**YOUR GOAL**
Transcribe the listing exactly as written. Leave the images out.

**SUPPLIED RECORDS**
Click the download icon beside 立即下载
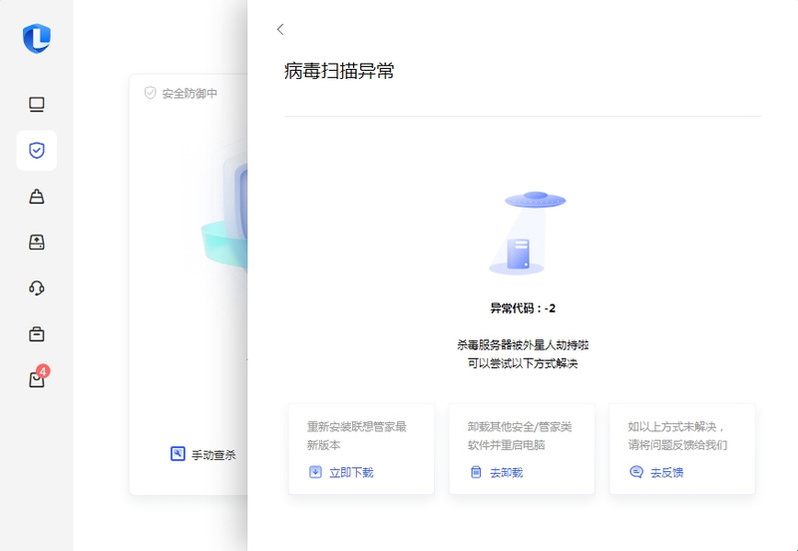Image resolution: width=798 pixels, height=551 pixels. [x=315, y=472]
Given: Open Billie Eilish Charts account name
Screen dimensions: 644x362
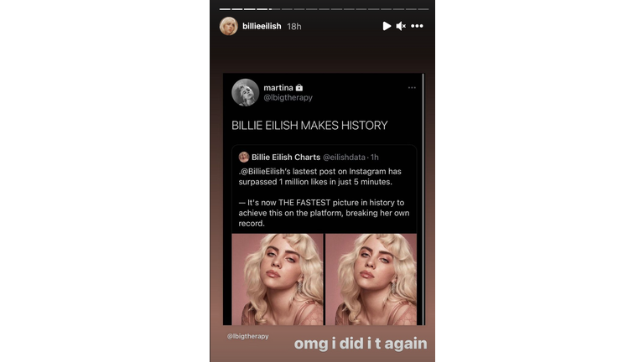Looking at the screenshot, I should [x=286, y=158].
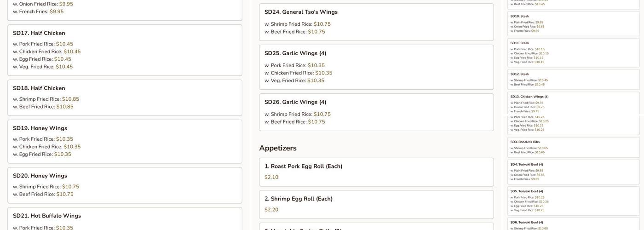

**EXERCISE RESULT**
Click the download icon beside 立即下载
Image resolution: width=798 pixels, height=551 pixels. [x=315, y=472]
Given: Open Billie Eilish Charts account name
Screen dimensions: 644x362
Looking at the screenshot, I should [x=286, y=158].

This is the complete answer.